**Text section**:
DIRECTED BY: Felix Laurson
FEATURING: Felix Laurson, the music of Klaus Nomi, and a number of people documented as having been paid for contributing to the production
PLOT: Difficult to say; see below.
COMMENTS: The movie industry is replete with legendary lost films, pictures–pulped to make space in warehouses or damaged beyond recovery by time–that aficionados agree, based on contemporaneous reviews and publicity stills, might today be regarded as classics. A very long list of such possible classics might include the little-known Teach a Man to Fish, a film that possibly no one other than its director (Felix Laurson, who also wrote the screenplay and did the editing) has actually seen.
What few details we have about the film come from three sources. The bulk of it comes from interviews Laurson gave to press outlets over the years, including a 1986 interview for Der Schaden from his residence in the Kugelmugel (a self-declared independent republic located in Prater Park, Vienna – see image); a 1993 interview with Texte zur Kunst while living in a villa in Gjirokaster; and a March 2014 interview he gave from his residence in Crimea for a German film podcast. Financial and legal documents also give us tantalizing hints of other details of the film’s contents. But we’ve never had the film itself; all ten copies of it were reportedly destroyed in a Berlin warehouse fire the night before they were distributed to theaters. Laurson did his best to embrace the tragedy, encouraging moviegoers to treat the entire film and its loss as performance art, asking his prospective audience and film reviewers to take part in the performance by imagining what the film must have been like, sharing how they reacted to it, and thereby contributing to the creative process.

**Provided data**:
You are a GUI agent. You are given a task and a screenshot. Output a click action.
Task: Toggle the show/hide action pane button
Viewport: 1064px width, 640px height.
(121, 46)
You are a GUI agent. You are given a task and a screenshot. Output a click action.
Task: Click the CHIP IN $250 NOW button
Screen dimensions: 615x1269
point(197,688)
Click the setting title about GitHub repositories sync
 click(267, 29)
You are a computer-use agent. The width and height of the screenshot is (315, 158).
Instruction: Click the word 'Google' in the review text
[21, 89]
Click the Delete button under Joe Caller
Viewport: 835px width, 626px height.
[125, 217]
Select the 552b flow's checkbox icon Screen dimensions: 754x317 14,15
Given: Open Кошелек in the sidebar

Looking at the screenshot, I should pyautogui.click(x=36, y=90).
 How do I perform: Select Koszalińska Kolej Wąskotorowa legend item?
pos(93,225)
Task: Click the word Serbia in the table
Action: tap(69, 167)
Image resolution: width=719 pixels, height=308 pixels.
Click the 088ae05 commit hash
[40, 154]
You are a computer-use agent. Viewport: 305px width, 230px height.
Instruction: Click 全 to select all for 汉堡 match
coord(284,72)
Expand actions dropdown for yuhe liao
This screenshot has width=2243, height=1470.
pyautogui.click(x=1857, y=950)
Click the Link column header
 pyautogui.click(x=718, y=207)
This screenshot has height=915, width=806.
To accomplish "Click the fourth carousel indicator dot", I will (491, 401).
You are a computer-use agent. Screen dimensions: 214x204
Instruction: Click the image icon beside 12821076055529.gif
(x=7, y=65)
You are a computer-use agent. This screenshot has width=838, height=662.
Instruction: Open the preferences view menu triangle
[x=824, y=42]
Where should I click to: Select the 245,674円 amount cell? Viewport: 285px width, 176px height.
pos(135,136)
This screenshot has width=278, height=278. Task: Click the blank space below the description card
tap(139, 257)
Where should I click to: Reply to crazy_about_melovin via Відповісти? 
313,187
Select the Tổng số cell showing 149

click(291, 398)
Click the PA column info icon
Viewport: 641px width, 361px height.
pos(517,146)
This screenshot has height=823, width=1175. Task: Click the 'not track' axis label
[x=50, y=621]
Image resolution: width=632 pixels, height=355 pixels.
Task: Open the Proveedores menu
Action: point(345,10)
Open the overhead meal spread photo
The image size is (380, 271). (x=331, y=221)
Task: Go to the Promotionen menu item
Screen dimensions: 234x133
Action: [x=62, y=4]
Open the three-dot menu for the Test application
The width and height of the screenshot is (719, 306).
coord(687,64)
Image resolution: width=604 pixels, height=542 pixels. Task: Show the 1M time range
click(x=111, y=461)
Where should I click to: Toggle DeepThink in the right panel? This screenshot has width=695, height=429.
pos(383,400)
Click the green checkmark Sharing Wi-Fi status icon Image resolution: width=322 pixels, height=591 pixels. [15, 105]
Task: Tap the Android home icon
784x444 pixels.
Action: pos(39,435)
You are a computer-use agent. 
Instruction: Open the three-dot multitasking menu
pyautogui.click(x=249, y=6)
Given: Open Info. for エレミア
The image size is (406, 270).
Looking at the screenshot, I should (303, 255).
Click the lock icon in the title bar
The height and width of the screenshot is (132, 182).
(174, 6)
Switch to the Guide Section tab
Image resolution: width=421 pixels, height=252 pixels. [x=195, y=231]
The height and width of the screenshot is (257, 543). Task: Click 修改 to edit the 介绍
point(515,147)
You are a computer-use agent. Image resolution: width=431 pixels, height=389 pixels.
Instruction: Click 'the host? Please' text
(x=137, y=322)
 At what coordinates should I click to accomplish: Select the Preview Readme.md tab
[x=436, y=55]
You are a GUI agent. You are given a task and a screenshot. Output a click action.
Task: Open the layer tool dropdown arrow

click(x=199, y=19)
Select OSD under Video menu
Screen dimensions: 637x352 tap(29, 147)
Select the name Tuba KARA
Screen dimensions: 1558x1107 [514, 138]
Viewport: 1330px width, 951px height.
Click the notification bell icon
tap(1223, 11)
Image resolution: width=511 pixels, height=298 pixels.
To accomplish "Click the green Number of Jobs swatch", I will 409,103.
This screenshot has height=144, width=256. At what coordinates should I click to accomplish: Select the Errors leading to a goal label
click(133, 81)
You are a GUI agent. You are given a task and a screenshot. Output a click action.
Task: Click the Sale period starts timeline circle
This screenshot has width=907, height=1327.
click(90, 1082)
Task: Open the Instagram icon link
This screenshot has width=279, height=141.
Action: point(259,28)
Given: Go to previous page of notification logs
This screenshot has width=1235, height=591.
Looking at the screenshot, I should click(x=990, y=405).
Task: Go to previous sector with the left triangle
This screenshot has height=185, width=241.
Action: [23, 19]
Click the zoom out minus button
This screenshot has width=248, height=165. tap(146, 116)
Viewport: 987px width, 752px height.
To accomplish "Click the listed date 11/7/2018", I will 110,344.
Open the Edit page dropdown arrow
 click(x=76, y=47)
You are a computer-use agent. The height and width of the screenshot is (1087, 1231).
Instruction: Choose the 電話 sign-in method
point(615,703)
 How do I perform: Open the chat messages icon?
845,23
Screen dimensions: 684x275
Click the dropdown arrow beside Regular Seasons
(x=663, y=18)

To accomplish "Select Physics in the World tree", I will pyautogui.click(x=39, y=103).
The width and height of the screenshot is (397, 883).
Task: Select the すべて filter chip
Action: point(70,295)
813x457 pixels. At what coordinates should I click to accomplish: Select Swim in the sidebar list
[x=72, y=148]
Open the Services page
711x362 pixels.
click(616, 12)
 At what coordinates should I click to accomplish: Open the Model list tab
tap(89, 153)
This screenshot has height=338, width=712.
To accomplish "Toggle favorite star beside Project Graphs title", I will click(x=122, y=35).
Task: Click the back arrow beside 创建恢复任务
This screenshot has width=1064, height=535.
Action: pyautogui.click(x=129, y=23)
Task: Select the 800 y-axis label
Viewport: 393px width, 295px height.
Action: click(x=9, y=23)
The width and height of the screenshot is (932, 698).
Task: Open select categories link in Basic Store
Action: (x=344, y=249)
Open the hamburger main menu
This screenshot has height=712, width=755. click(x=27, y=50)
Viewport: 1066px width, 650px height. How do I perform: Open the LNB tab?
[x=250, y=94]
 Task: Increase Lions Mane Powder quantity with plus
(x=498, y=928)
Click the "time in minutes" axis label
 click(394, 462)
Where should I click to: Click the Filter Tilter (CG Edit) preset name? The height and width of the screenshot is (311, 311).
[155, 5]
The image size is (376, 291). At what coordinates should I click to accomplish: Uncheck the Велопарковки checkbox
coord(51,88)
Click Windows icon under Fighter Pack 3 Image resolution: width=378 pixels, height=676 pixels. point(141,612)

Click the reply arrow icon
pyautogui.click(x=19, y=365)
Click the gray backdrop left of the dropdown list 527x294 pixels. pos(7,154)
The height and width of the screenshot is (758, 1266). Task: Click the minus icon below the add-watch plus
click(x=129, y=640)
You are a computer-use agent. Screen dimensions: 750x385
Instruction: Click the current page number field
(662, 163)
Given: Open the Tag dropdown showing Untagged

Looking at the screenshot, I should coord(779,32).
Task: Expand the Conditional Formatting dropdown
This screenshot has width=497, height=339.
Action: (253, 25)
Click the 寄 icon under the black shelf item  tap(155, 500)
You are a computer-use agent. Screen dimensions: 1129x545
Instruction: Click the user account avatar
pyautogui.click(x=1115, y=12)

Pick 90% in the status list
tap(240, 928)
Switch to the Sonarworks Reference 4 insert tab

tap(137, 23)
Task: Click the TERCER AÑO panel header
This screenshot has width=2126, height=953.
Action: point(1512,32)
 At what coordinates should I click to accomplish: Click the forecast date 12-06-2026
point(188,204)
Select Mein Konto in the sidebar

**What is asked**:
1. According to the film review, what reportedly happened to all ten copies of the film?
2. Rewrite the film review, everything from "DIRECTED BY: Felix" down to "has actually seen.", putting "film industry" in place of "movie industry".
Answer using only the film review, not the data.

**The solutions**:
1. They were reportedly destroyed in a Berlin warehouse fire the night before they were to go out to theaters.

2.
DIRECTED BY: Felix Laurson
FEATURING: Felix Laurson, the music of Klaus Nomi, and a number of people documented as having been paid for contributing to the production
PLOT: Difficult to say; see below.
COMMENTS: The film industry is replete with legendary lost films, pictures–pulped to make space in warehouses or damaged beyond recovery by time–that aficionados agree, based on contemporaneous reviews and publicity stills, might today be regarded as classics. A very long list of such possible classics might include the little-known Teach a Man to Fish, a film that possibly no one other than its director (Felix Laurson, who also wrote the screenplay and did the editing) has actually seen.